=== Begin Enclosure ===
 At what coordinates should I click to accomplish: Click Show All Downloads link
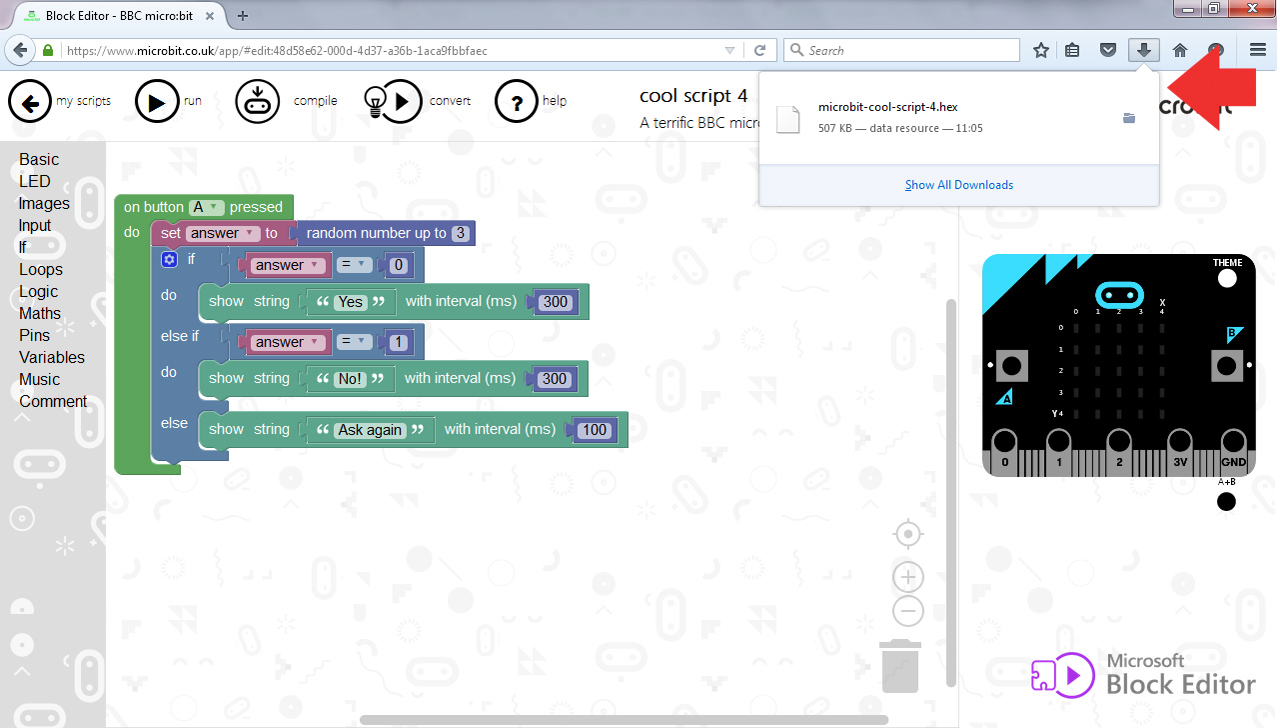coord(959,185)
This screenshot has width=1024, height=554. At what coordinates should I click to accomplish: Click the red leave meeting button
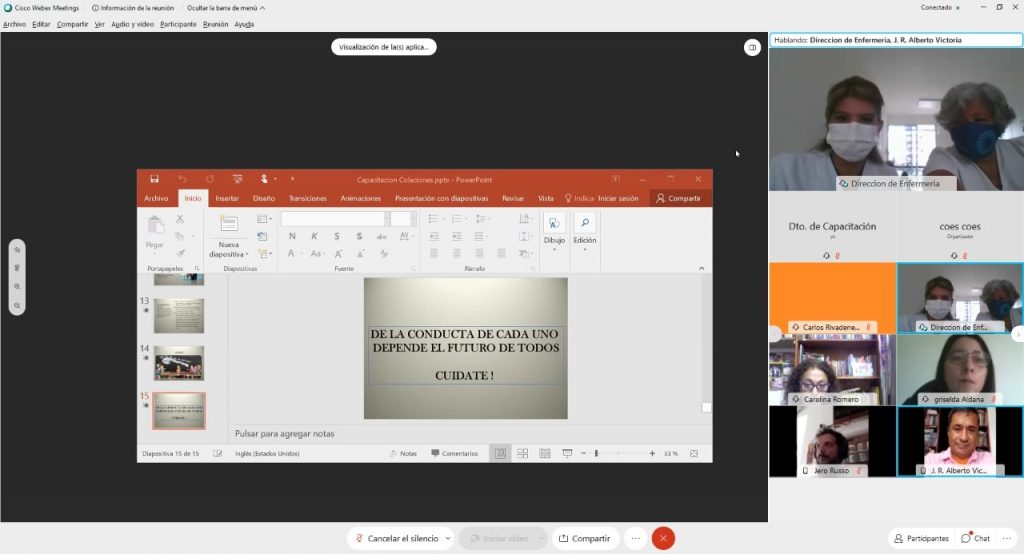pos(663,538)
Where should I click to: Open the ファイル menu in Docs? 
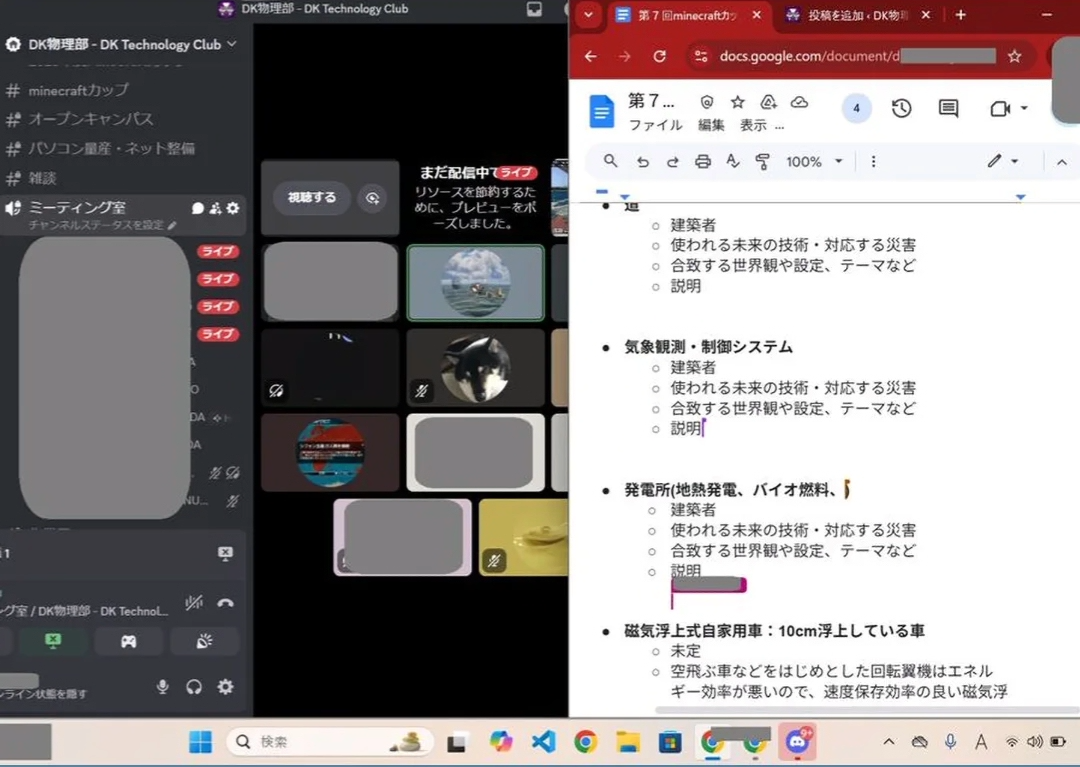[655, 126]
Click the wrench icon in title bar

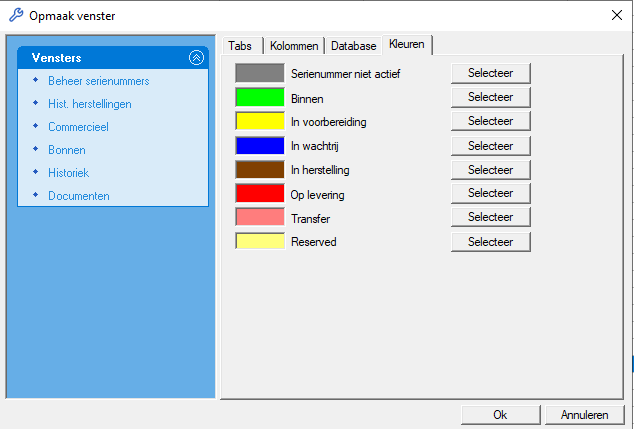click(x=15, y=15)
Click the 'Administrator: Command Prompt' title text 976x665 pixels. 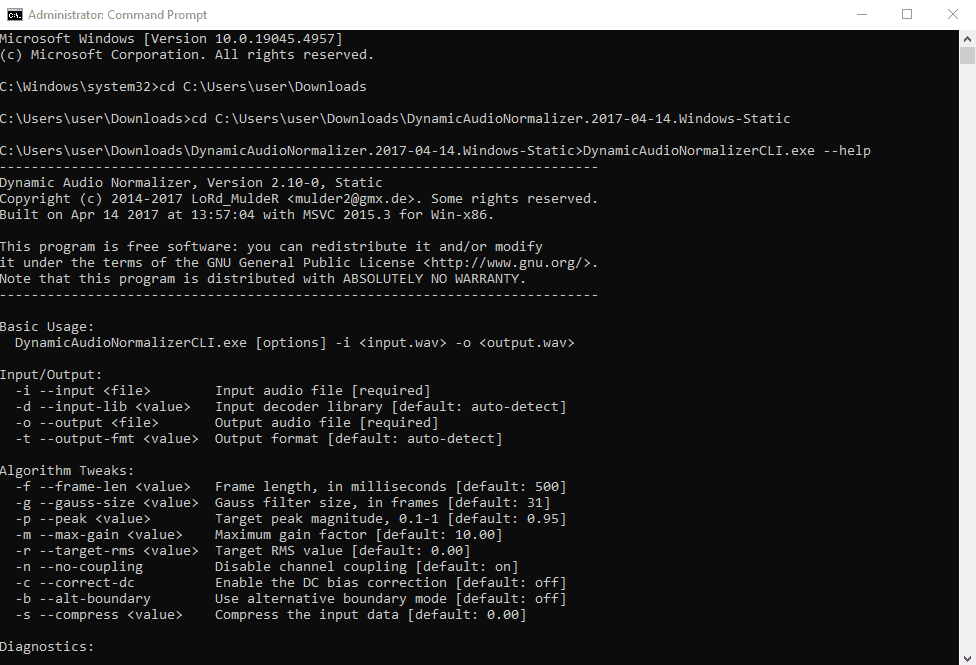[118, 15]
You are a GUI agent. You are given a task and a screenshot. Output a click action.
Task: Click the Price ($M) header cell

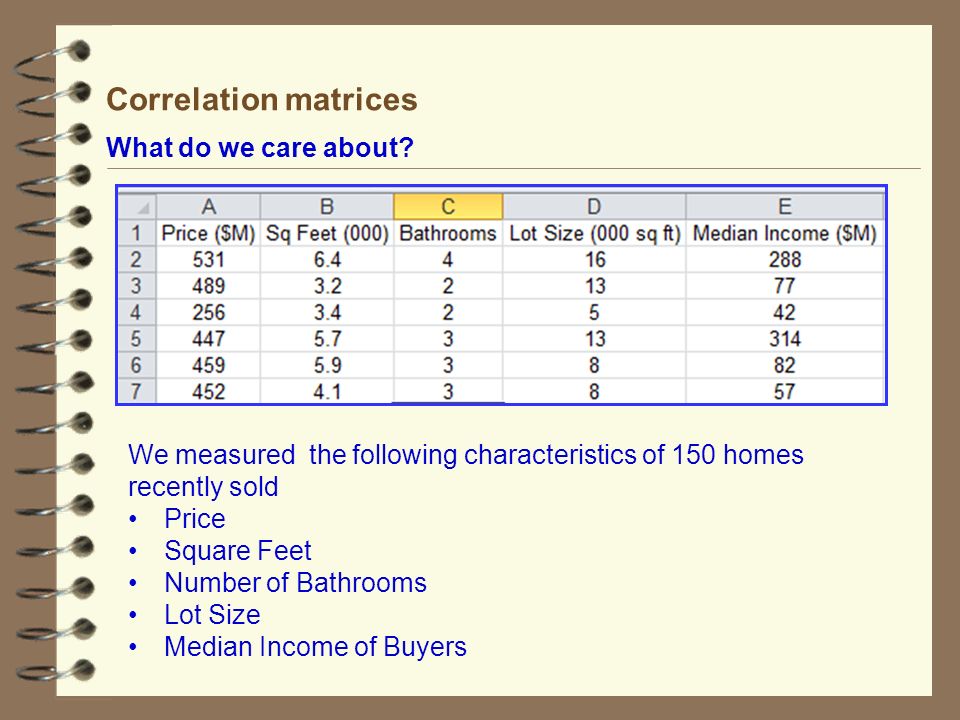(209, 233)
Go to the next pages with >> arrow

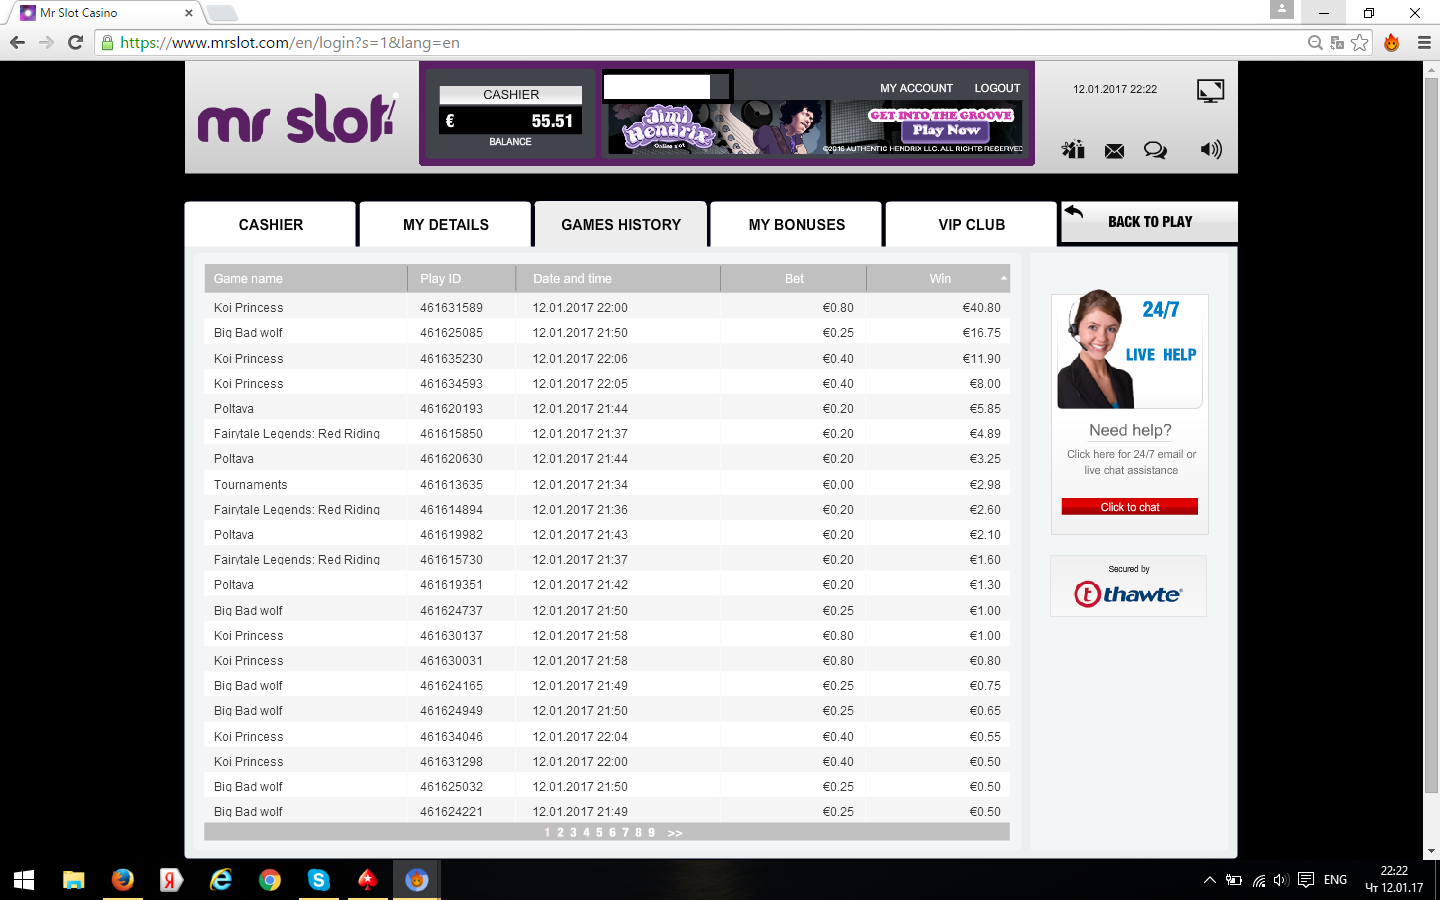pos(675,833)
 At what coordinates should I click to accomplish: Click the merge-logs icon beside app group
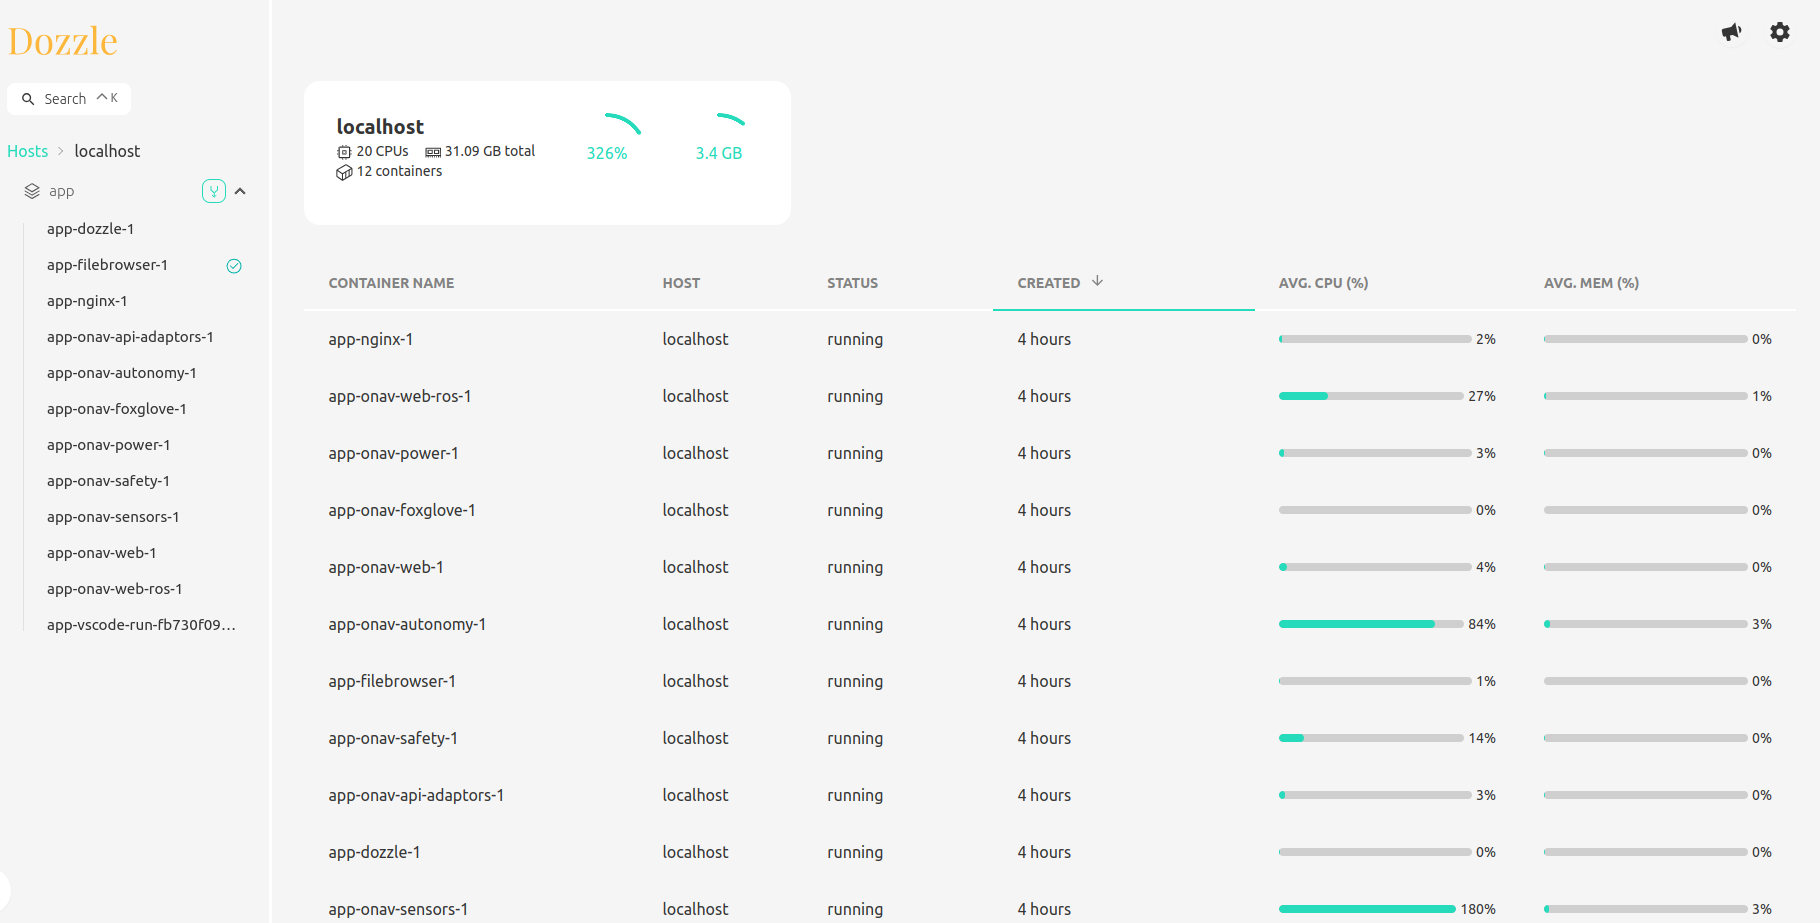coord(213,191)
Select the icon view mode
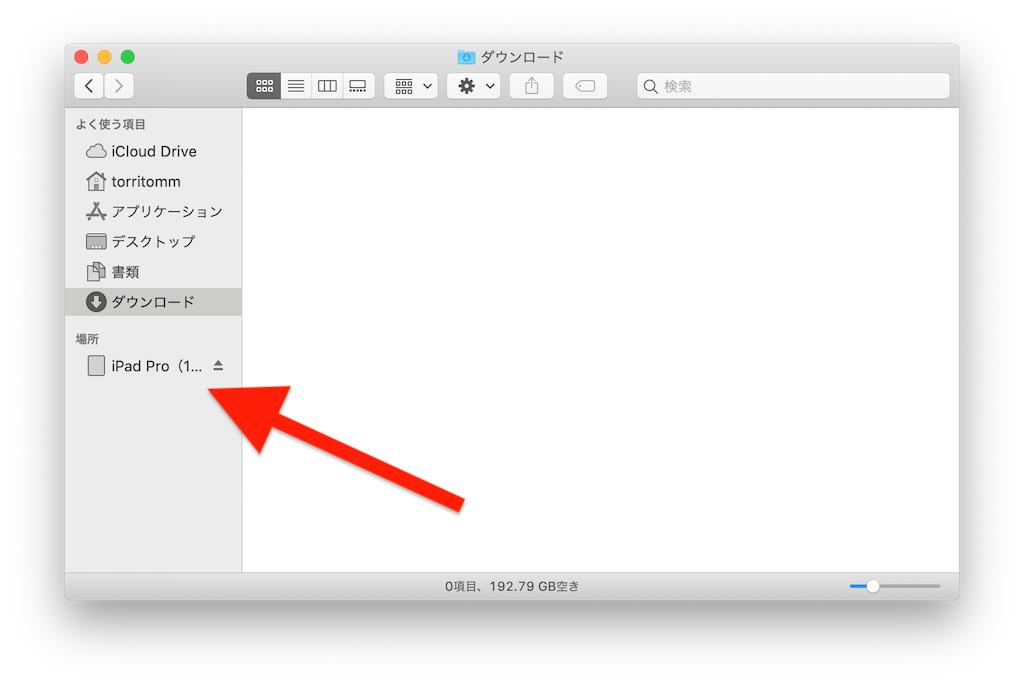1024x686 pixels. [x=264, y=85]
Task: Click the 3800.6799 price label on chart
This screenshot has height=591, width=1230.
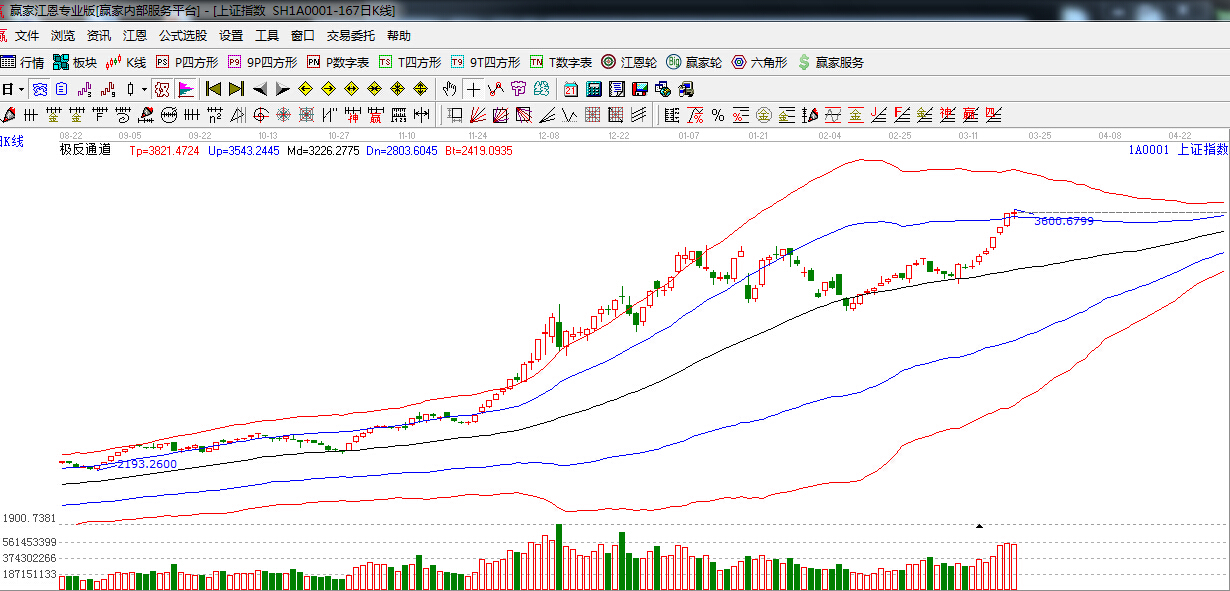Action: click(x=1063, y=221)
=== End Enclosure ===
Problem: Please return exactly the lines from the one containing "Go to the next pages with >> arrow" through the end of the material above, both ends included, but not the pictures.

Result for this task:
Go to the next pages with >> arrow

pos(675,833)
 At what coordinates should I click to accomplish: Click the merge-logs icon beside app group
coord(213,191)
Select the icon view mode
1024x686 pixels. [x=264, y=85]
Task: Click the 3800.6799 price label on chart
This screenshot has height=591, width=1230.
Action: click(x=1063, y=221)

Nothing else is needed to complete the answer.